I’m not quite clear on what you are saying here. If conditioning generative models is a reasonably efficient way to get work out of an AI, we can still do that. Unfortunately it’s probably not an effective way to build an AI, and so people will do other things. You can convince them that other things are less safe and then maybe they won’t do other things.
Are you saying that maybe no one would have thought of using RL on language models, and so we could have gotten a way with a world where we used AI inefficiently because we didn’t think of better ideas? In my view (based e.g. on talking a bunch to people working at OpenAI labs prior to me working on RLHF) that was never remotely plausible outcome.
ETA: also just to be clear I think that this (the fictional strategy of developing GPT so that future AIs won’t be agents) would be a bad strategy, vulnerable to 10-100x more compelling versions of the legitimate objections being raised in the comments.
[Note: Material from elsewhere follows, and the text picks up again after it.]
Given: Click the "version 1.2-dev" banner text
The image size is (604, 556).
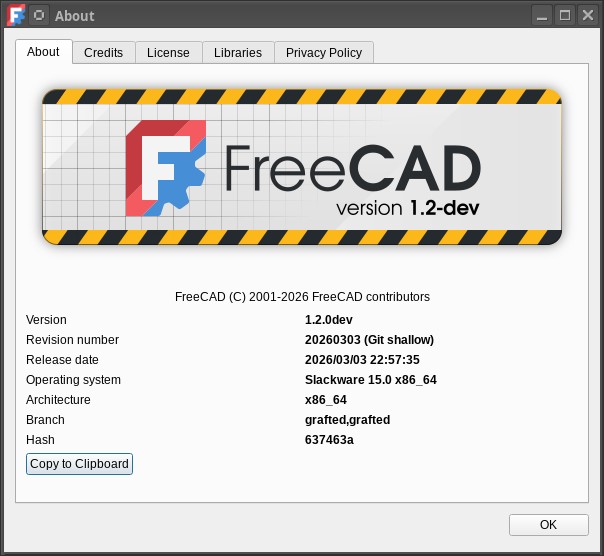Looking at the screenshot, I should [x=408, y=208].
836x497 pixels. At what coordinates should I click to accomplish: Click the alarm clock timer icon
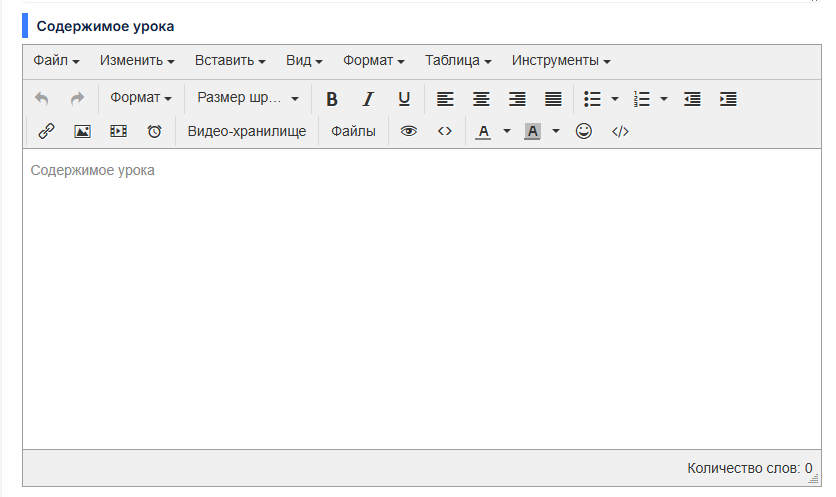(154, 131)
Basically, I’m talking about how RLHF removed a very valuable property called myopia. If you had myopia by default, like say the GPT series of simulators, then you just had to apply the appropriate decision theory like LCDT, and the GPT series of simulators could do something like HCH or IDA on real life. But RLHF removed myopia, and thus deceptive alignment and mesa optimization is possible, arguably incentivized under a non-myopic scheme. This is probably harder to solve than having a non-agentic system alignment problem.
I’ll provide a link below:
https://www.lesswrong.com/posts/yRAo2KEGWenKYZG9K/discovering-language-model-behaviors-with-model-written
Now you do mention that RLHF is more capable, and yeah that is sort of depressing that the most capable models align well with the most deceptive models.
I don’t think GPT has the sense of myopia relevant to deceptive alignment any more or less than models fine-tuned with RLHF. There are other bigger impacts of RLHF both for the quoted empirical results and for the actual probability of deceptive alignment, and I think the concept is being used in a way that is mostly incoherent.
But I was mostly objecting to the claim that RLHF ruined [the strategy]. I think even granting the contested empirics it doesn’t quite make sense to me.
Sorry to respond late, but a crux I might have here is that I see the removal of myopia and the addition of agency/non-causal decision theories as a major negative of an alignment plan by default, and without specific mechanisms of how deceptive alignment/mesa optimizers can’t arise, I expect non-myopic training to find such things.
In general, the fact that OpenAI chose RLHF made the problem quite harder, and I suspect this is an example of Goodhart’s law in action.
The Recursive Reward Modeling and debate plans could make up for this, assuming we can solve deceptive alignment. But right now, I see trouble ahead and OpenAI is probably going to be bailed out by other alignment groups.
Why should we think of base GPT as myopic, such that “non-myopic training” can remove that property? Training a policy to imitate traces of “non-myopic cognition” in the first place seems like a way to plausibly create a policy that itself has “non-myopic cognition”. But this is exactly how GPT pretraining works.
Huh, I’d not heard that, would be interested in hearing more about the thought process behind its development.
Think they could well turn out to be correct in that having systems with such a strong understanding of human concepts gives us levers we might not have had, though code-writing proficiency is a very unfortunate development.